ЗАДАНИЯ ДЛЯ РАБОТЫ>
**A)** Какие крепостные врачи, согласно отрывку о болезни Каракозова, отметили у него с 27 мая «некоторую тупость умственных способностей»?
**B)** Перепишите дословно часть отрывка о болезни Каракозова от слов «Слишком скудны и» до слов «возрождение религиозного чувства.».

ТЕКСТ ДЛЯ ЧТЕНИЯ>
К концу мая Каракозов был приведен в состояние, в котором он не был пригоден для допросов. По отзыву крепостных врачей Океля и Вильмса, с 27 мая Каракозов стал обнаруживать «некоторую тупость умственных способностей, выражающуюся медленностию и неопределенностию ответов на предлагаемые вопросы». Препровождая 1 июня записку врачей, комендант докладывал графу Муравьеву, что, по мнению докторов, Каракозову необходимо дать отдых в течение нескольких дней. О ходе болезни комендант докладывал до 7 июня включительно. [III Отделение весьма беспокоилось о здоровье Каракозова. Сохранилась телеграмма Мезенцева плац-майору Бакину: «Отчего вы не исполняете моего приказания и не доносите о состоянии здоровья больного».] 6 июня врачи отметили, что Каракозов «отвечает на вопросы скорее и определительнее». 7 июня комендант известил графа Муравьева, что «в настоящее время он может быть отзываем к допросам в Комиссию». Граф Муравьев в свою очередь доносил о здоровье своего преступника царю. 2 июня он писал, что Каракозов одержим общим лихорадочным состоянием, но в настоящее время медики опасности не усматривают. 7 июня Муравьев доложил, что здоровье Каракозова значительно улучшилось и он находится почти в нормальном положении. 16 июня граф Муравьев докладывал, что в Каракозове в последнее время заметно обнаруживается религиозное чувство. «Он, в месте своего заключения, по нескольку часов на коленях молится богу. Ответы его на вопросы Комиссии, как кажется, довольно искренни, и в настоящее время нет повода сомневаться в их достоверности».
Слишком скудны и неопределенны официальные свидетельства о болезни Каракозова, но и из них ясно, что на почве недуга, перенесенного до покушения, развилось какое-то серьезное физическое недомогание, которое в каземате привело к полному физическому распаду и решительному ослаблению духовной крепости. Каракозов переживал душевный надлом, вернее, душевную болезнь, и в сумраке каземата пред лицом смерти пересматривал основы своего миросозерцания – политические, моральные, религиозные. У нас нет и не будет данных для изображения этого процесса во всех подробностях. В частности, мы совершенно не знаем истории религиозного чувства Каракозова, не знаем, как оно возникло, как развивалось и в какие формы вылилось: мы никогда не узнаем, произошло ли в каземате религиозное обращение или имело место только возрождение религиозного чувства.

ИСХОДНЫЕ ДАННЫЕ>
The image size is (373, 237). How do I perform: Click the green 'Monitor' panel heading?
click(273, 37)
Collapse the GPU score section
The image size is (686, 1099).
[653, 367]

ОТВЕТЫ К ЗАДАНИЯМ>
**A)** Окель и Вильмс.

**B)**
Слишком скудны и неопределенны официальные свидетельства о болезни Каракозова, но и из них ясно, что на почве недуга, перенесенного до покушения, развилось какое-то серьезное физическое недомогание, которое в каземате привело к полному физическому распаду и решительному ослаблению духовной крепости. Каракозов переживал душевный надлом, вернее, душевную болезнь, и в сумраке каземата пред лицом смерти пересматривал основы своего миросозерцания – политические, моральные, религиозные. У нас нет и не будет данных для изображения этого процесса во всех подробностях. В частности, мы совершенно не знаем истории религиозного чувства Каракозова, не знаем, как оно возникло, как развивалось и в какие формы вылилось: мы никогда не узнаем, произошло ли в каземате религиозное обращение или имело место только возрождение религиозного чувства.